Organ transplants still have not returned to pre-2020 levels

It is collateral damage from the hospital crisis, marked by almost three years of pandemic. Organ transplants remain fewer than before the Covid, and their level remains insufficient even if it is experiencing an encouraging increase, the agency which manages this area detailed on Tuesday. In 2022, 5,494 transplants took place, more than the previous year (5,276) and much more than in 2020 (4,421). That year had been very disrupted by the outbreak of the Covid crisis. Kidney and pancreas transplants, in particular, had been suspended during the first confinement.

“The 2022 figures are good, and it is all the more good news that we are going through a deep hospital crisis”, summarized Marine Jeantet, the new director general of the Biomedicine Agency, at a press conference. But last year’s figures, detailed by this agency which manages organ transplants in France, remain significantly lower than the nearly 6,000 transplants recorded in 2019, just before the Covid crisis.

Refusal of organ donation still too widespread

Last year, 15 transplants per day were performed.
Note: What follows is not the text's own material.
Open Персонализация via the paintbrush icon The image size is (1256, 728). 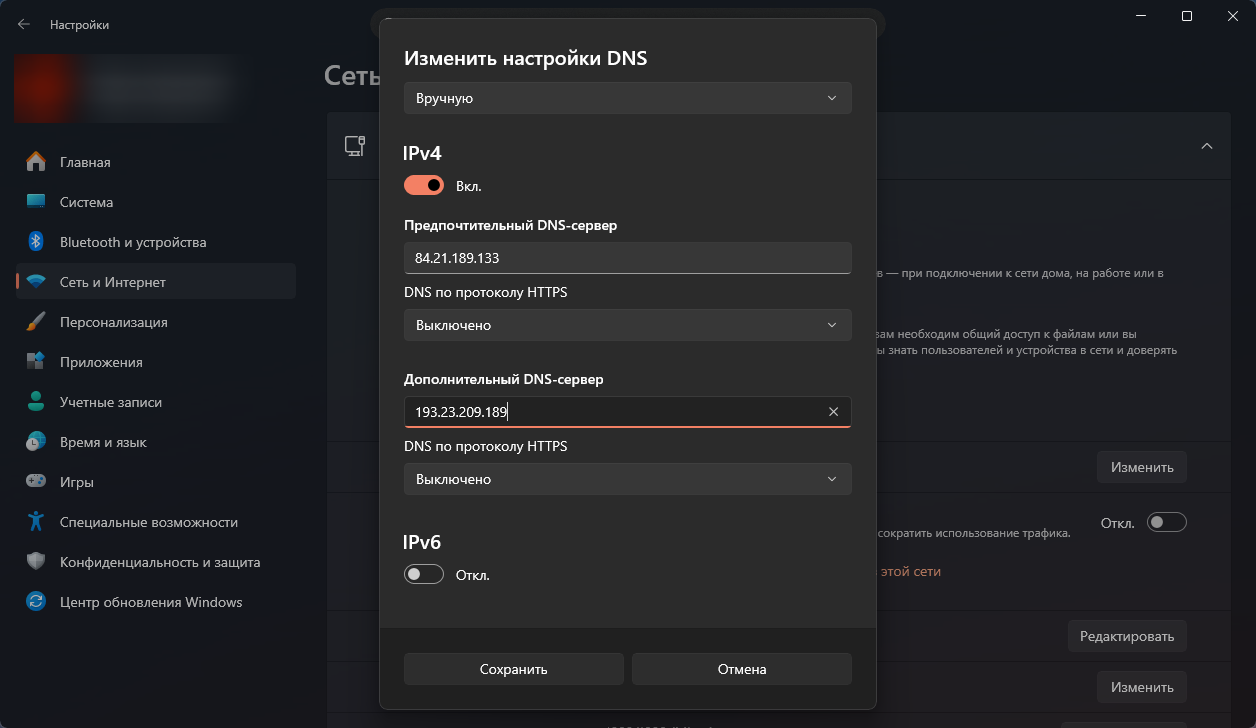[36, 322]
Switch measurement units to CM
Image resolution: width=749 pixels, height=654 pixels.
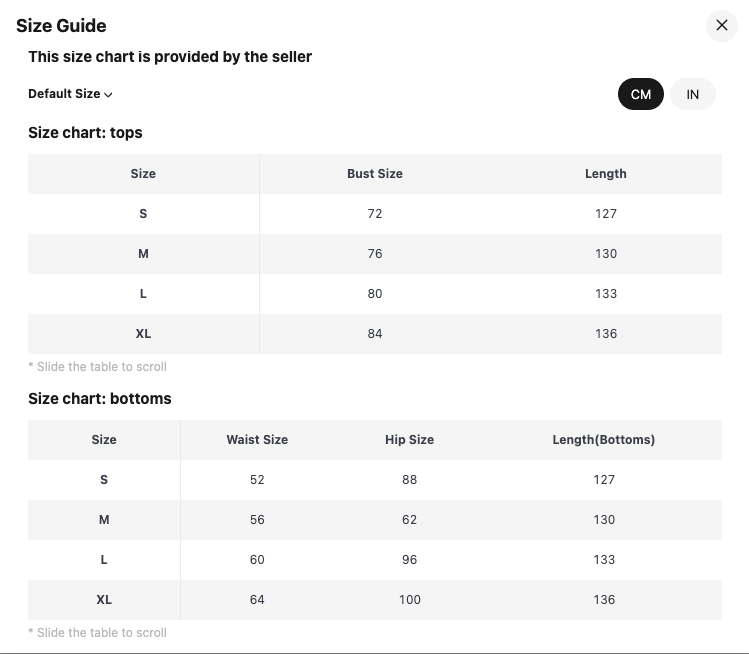[x=641, y=94]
This is not enough, and the delay is accumulating: every day, 21 new people register on the waiting list, which lists 10,810 people in total. “The increase in activity does not make it possible to fully meet the needs of all patients”, underlined Michel Tsimaratos, medical and scientific director of the Biomedicine Agency. “Every day there are two or three people who register on the waiting list and will not find a transplant”.
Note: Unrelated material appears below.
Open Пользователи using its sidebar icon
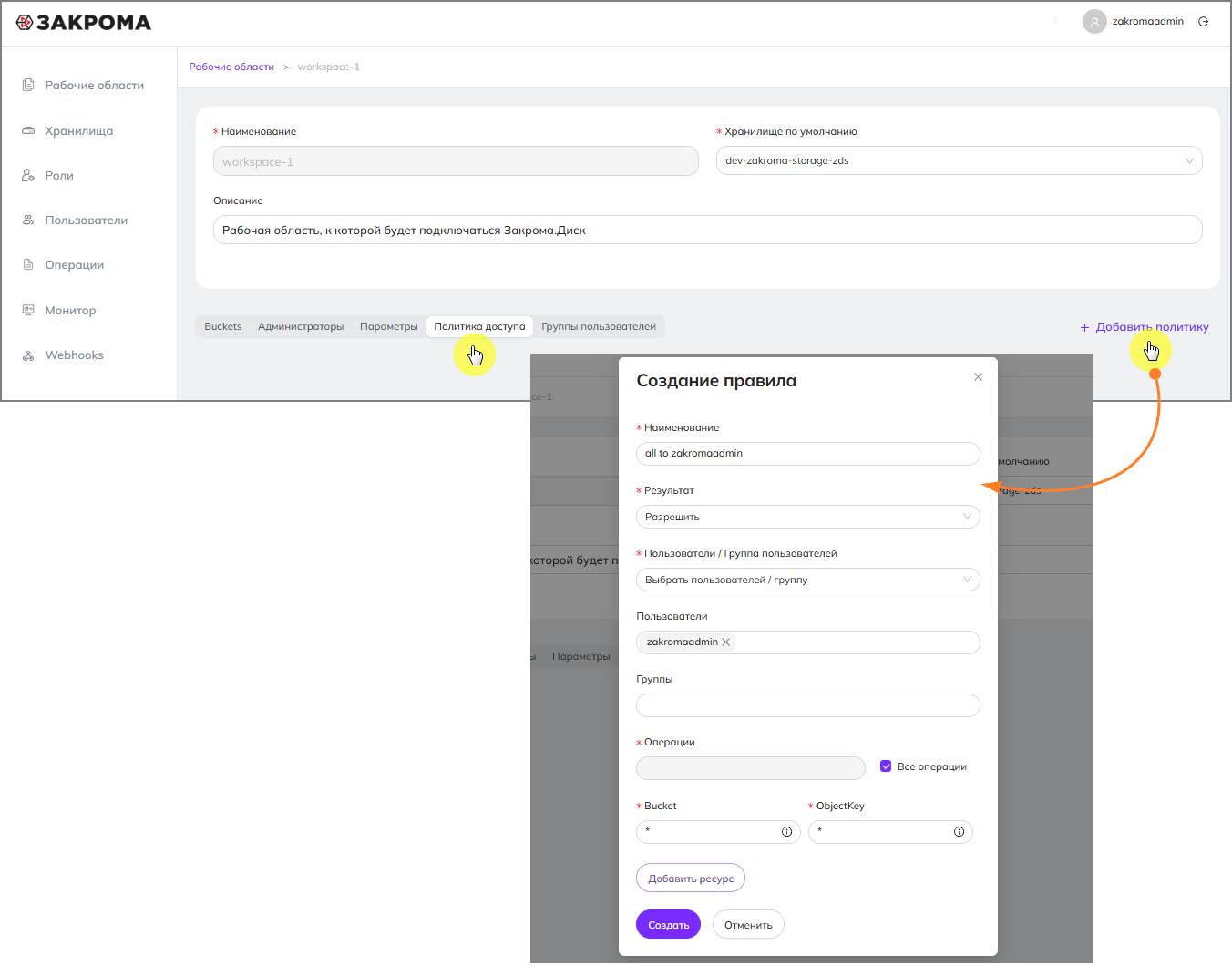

The main causes of donor death are cerebrovascular accidents (54% of causes), followed by cardiocirculatory arrest, and traumatic causes. The average age of donors is 57 years old. Transplants still face a high rejection rate. It represents a third (33%) of the situations where a transplant could take place. A relative of the deceased can indeed oppose the donation of an organ if he thinks that the person would not have wanted it.

In 2023, the Agency aims in particular to “strengthen the interest and increase the level of knowledge” of the public for organ donations, announced its communications director David Heard. It also intends to “contribute to reducing the number of people not removed when they had not opposed the donation of their organ after their death”.